Google+ Cinema Viewfinder: FIRST LOOK - TV Review: You Don't Know Jack

Tuesday, April 20, 2010

FIRST LOOK - TV Review: You Don't Know Jack

by Tony Dayoub


HBO's You Don't Know Jack follows the rise and fall of "Dr. Death" in the media as he championed the cause of doctor-assisted suicide in the 1990s. It is probably director Barry Levinson's most memorable film since Wag the Dog (1997). But the real triumph belongs to the marvelous Al Pacino (Carlito's Way) who, as Dr. Jack Kevorkian, gives his most nuanced performance in nearly twenty years.


This is Pacino at his finest, physically transforming himself into a near-identical likeness of the frail-looking Kevorkian, expertly speaking in a Michigan-accented nasally tone familiar to all who lived through the times when the eccentric doctor was all over the airwaves defending the rights of those who chose to die with his aid.

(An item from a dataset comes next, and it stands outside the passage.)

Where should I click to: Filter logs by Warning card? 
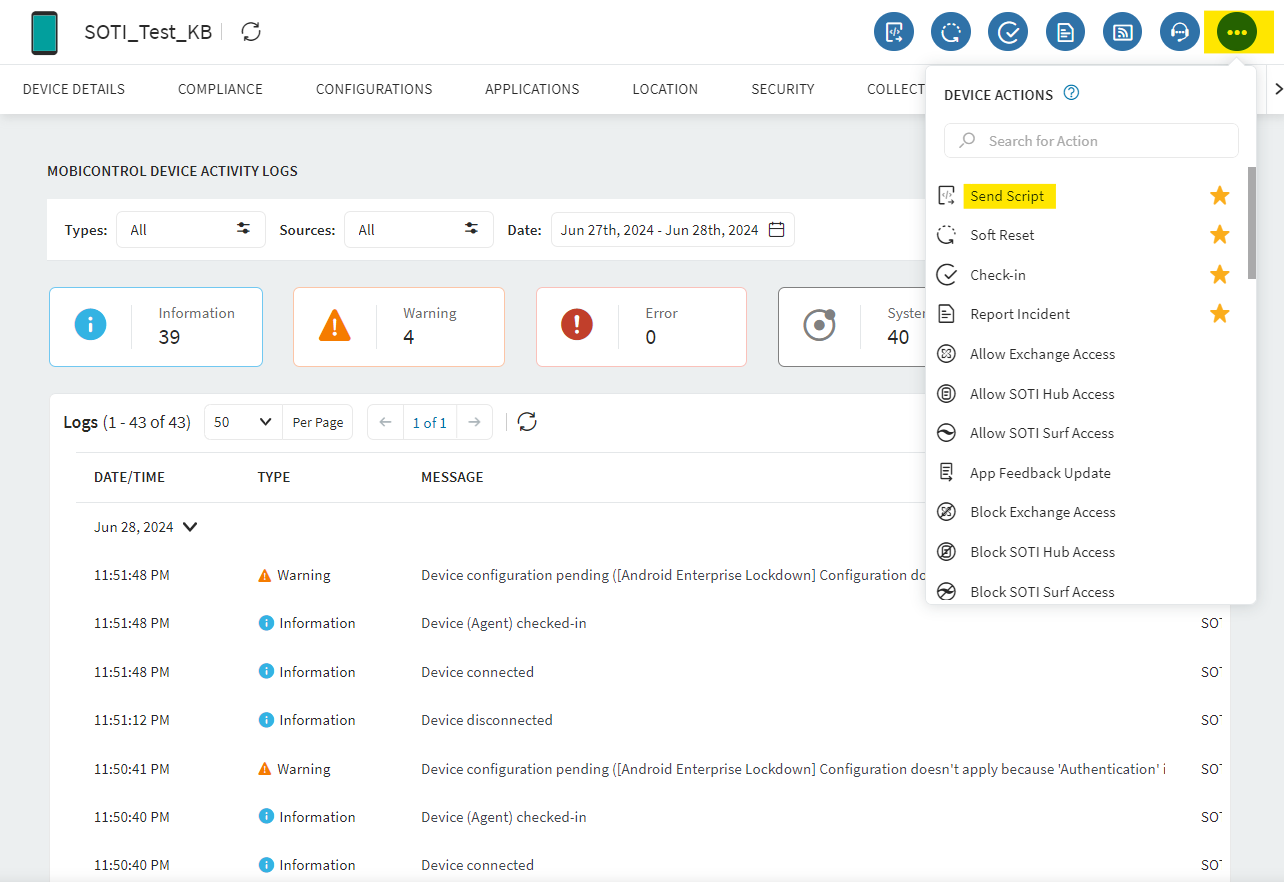398,327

As You Don't Know Jack illustrates, the quirky doctor was probably not the most media-savvy advocate for those in the right to die movement. And the often hammy Pacino resists making him more palatable to contemporary audiences.


If Pacino's Kevorkian stands out, it is usually for the somewhat complicating glee he sometimes takes in cold-bloodedly promoting his agenda. Whether its capitalizing on what he perceives as Barabara Walters' flirtation with him during an interview or grandstanding for the cameras as a white-wigged revolutionary in a pillory when he arrives for a trial, the self-serving Kevorkian makes you wonder if he isn't more than a little happy with the moniker the press has attached to him.

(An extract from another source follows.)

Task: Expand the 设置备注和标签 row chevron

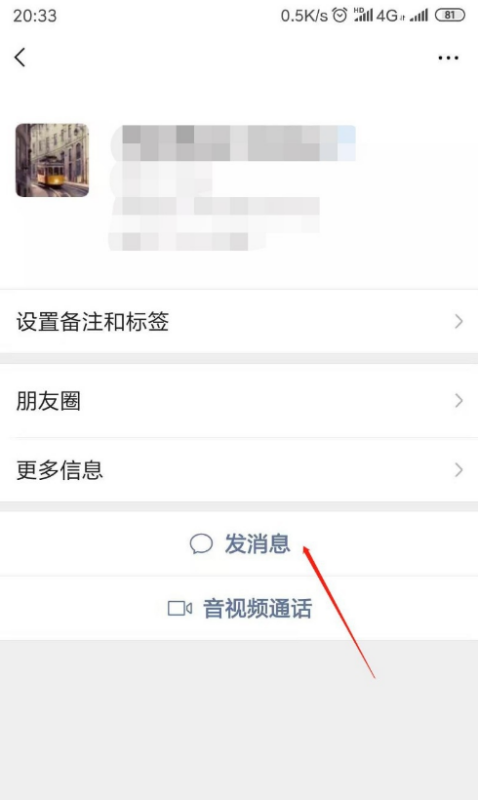Action: tap(459, 321)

Levinson (Diner) depicts the grim futility of the life some of Kevorkian's clients face by contrasting actual footage of these subjects explaining their circumstances with dramatized interviews where Kevorkian and his colleague, Janet Good (Susan Sarandon), sadly determine the people are not psychologically fit to have the doctor administer to them. A local Hemlock Society chairwoman, Good faces her own bout with a terminal disease, a pivotal moment in the film which Levinson uses to speculate as to Kevorkian's motivations in pursuing his cause with such zealotry, as the doctor calls it.

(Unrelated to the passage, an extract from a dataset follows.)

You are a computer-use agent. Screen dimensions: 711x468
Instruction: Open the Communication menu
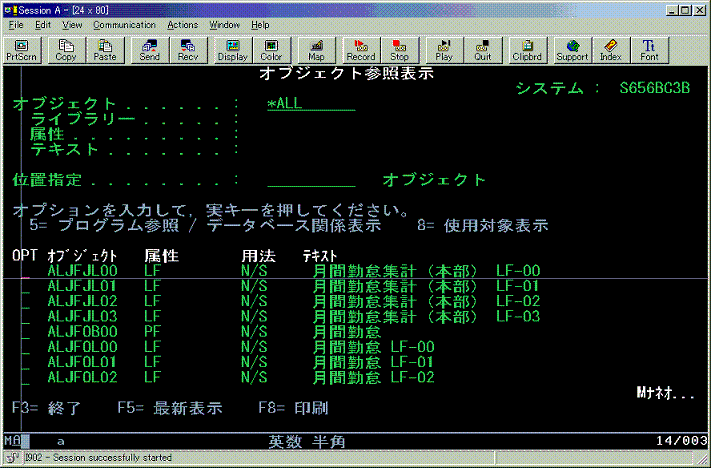click(x=124, y=25)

The most effective thing the director does, however, is surround Pacino with similar outsized performers who can match wits with the theatrical Pacino. The always engaging Brenda Vaccaro (Midnight Cowboy) returns in a prominent role as Kevorkian's put upon sister, Margo; John Goodman (The Big Lebowski) plays his equally beset assistant, Neal; and Danny Huston (Edge of Darkness) takes over Pacino's usual scenery-chomping as his wild-haired attorney, Geoffrey Feiger.

There's only one glaring flaw to the production: its propensity to capture the period by putting the majority of its actors in wigs or costuming that is a bit too period specific. This creates an effect which pushes one out of the movie. Particularly in the case of Huston's already clownish Feiger, the overemphasis on clothing and hair undermine some fine acting and a gripping subject. Having four of your main actors in such attire threatens to sink the movie altogether.

This annoyance aside, though, You Don't Know Jack takes on the assisted suicide issue with the kind of vigor and talent roster once commonplace in American cinema. HBO proudly produces another exciting film with a subject culled from territory where Hollywood movies now fear to tread.

You Don't Know Jack debuts on HBO, Saturday April 24, at 9 p.m. EST.